Stored dataset items:
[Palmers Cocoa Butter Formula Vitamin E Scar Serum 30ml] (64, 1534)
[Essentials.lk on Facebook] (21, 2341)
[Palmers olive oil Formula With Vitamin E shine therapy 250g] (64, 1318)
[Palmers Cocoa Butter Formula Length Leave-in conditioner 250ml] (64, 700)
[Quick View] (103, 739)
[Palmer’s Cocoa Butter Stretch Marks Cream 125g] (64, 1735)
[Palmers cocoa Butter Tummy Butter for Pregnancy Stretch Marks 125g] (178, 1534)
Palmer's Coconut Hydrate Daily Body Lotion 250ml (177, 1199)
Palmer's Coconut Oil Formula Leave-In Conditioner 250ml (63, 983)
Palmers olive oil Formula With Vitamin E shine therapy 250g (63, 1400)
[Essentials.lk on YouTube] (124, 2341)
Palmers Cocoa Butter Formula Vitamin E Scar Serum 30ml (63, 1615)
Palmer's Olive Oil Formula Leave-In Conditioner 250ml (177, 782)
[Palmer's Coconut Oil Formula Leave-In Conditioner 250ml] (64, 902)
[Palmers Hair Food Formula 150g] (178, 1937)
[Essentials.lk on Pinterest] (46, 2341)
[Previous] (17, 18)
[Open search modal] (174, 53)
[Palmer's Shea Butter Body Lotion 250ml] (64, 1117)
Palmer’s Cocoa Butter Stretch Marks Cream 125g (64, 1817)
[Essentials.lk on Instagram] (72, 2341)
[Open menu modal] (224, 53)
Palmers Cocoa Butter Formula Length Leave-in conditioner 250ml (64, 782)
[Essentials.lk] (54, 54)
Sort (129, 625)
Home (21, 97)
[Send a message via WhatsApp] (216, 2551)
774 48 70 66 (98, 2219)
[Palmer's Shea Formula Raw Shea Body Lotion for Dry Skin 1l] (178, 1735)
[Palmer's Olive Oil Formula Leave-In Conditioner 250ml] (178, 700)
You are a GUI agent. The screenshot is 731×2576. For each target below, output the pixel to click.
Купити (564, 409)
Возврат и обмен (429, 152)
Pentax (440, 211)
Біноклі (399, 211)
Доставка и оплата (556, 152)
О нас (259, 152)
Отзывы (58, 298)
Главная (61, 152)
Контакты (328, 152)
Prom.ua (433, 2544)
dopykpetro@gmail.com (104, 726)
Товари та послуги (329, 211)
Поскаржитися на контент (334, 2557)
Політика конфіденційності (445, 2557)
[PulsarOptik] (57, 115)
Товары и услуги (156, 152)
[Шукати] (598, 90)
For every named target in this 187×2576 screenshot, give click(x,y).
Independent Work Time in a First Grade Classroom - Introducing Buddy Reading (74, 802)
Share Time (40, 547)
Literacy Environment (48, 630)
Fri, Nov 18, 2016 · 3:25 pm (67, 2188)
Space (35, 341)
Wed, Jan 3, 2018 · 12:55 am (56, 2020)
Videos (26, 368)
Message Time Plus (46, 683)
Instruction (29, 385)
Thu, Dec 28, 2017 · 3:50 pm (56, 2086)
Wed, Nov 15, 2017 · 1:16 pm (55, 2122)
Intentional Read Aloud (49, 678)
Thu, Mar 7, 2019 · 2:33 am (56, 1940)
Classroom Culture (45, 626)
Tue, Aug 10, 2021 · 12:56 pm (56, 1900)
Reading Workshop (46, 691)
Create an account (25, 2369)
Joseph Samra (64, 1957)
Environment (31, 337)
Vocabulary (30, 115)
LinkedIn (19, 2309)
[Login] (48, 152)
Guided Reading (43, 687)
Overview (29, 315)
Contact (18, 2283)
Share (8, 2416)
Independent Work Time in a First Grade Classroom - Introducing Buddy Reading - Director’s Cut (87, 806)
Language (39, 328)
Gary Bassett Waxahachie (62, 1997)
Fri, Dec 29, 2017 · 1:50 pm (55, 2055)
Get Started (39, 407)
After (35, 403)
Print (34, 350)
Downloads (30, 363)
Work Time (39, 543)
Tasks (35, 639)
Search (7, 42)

◆ What to work on ◆
Every record, from top to bottom, must be transcribed exactly.

◆ Task output ◆
[Palmers Cocoa Butter Formula Vitamin E Scar Serum 30ml] (64, 1534)
[Essentials.lk on Facebook] (21, 2341)
[Palmers olive oil Formula With Vitamin E shine therapy 250g] (64, 1318)
[Palmers Cocoa Butter Formula Length Leave-in conditioner 250ml] (64, 700)
[Quick View] (103, 739)
[Palmer’s Cocoa Butter Stretch Marks Cream 125g] (64, 1735)
[Palmers cocoa Butter Tummy Butter for Pregnancy Stretch Marks 125g] (178, 1534)
Palmer's Coconut Hydrate Daily Body Lotion 250ml (177, 1199)
Palmer's Coconut Oil Formula Leave-In Conditioner 250ml (63, 983)
Palmers olive oil Formula With Vitamin E shine therapy 250g (63, 1400)
[Essentials.lk on YouTube] (124, 2341)
Palmers Cocoa Butter Formula Vitamin E Scar Serum 30ml (63, 1615)
Palmer's Olive Oil Formula Leave-In Conditioner 250ml (177, 782)
[Palmer's Coconut Oil Formula Leave-In Conditioner 250ml] (64, 902)
[Palmers Hair Food Formula 150g] (178, 1937)
[Essentials.lk on Pinterest] (46, 2341)
[Previous] (17, 18)
[Open search modal] (174, 53)
[Palmer's Shea Butter Body Lotion 250ml] (64, 1117)
Palmer’s Cocoa Butter Stretch Marks Cream 125g (64, 1817)
[Essentials.lk on Instagram] (72, 2341)
[Open menu modal] (224, 53)
Palmers Cocoa Butter Formula Length Leave-in conditioner 250ml (64, 782)
[Essentials.lk] (54, 54)
Sort (129, 625)
Home (21, 97)
[Send a message via WhatsApp] (216, 2551)
774 48 70 66 (98, 2219)
[Palmer's Shea Formula Raw Shea Body Lotion for Dry Skin 1l] (178, 1735)
[Palmer's Olive Oil Formula Leave-In Conditioner 250ml] (178, 700)
You are a GUI agent. The screenshot is 731×2576. For each target below, output the pixel to click.
Купити (564, 409)
Возврат и обмен (429, 152)
Pentax (440, 211)
Біноклі (399, 211)
Доставка и оплата (556, 152)
О нас (259, 152)
Отзывы (58, 298)
Главная (61, 152)
Контакты (328, 152)
Prom.ua (433, 2544)
dopykpetro@gmail.com (104, 726)
Товари та послуги (329, 211)
Поскаржитися на контент (334, 2557)
Політика конфіденційності (445, 2557)
[PulsarOptik] (57, 115)
Товары и услуги (156, 152)
[Шукати] (598, 90)
For every named target in this 187×2576 screenshot, give click(x,y).
Independent Work Time in a First Grade Classroom - Introducing Buddy Reading (74, 802)
Share Time (40, 547)
Literacy Environment (48, 630)
Fri, Nov 18, 2016 · 3:25 pm (67, 2188)
Space (35, 341)
Wed, Jan 3, 2018 · 12:55 am (56, 2020)
Videos (26, 368)
Message Time Plus (46, 683)
Instruction (29, 385)
Thu, Dec 28, 2017 · 3:50 pm (56, 2086)
Wed, Nov 15, 2017 · 1:16 pm (55, 2122)
Intentional Read Aloud (49, 678)
Thu, Mar 7, 2019 · 2:33 am (56, 1940)
Classroom Culture (45, 626)
Tue, Aug 10, 2021 · 12:56 pm (56, 1900)
Reading Workshop (46, 691)
Create an account (25, 2369)
Joseph Samra (64, 1957)
Environment (31, 337)
Vocabulary (30, 115)
LinkedIn (19, 2309)
[Login] (48, 152)
Guided Reading (43, 687)
Overview (29, 315)
Contact (18, 2283)
Share (8, 2416)
Independent Work Time in a First Grade Classroom - Introducing Buddy Reading - Director’s Cut (87, 806)
Language (39, 328)
Gary Bassett Waxahachie (62, 1997)
Fri, Dec 29, 2017 · 1:50 pm (55, 2055)
Get Started (39, 407)
After (35, 403)
Print (34, 350)
Downloads (30, 363)
Work Time (39, 543)
Tasks (35, 639)
Search (7, 42)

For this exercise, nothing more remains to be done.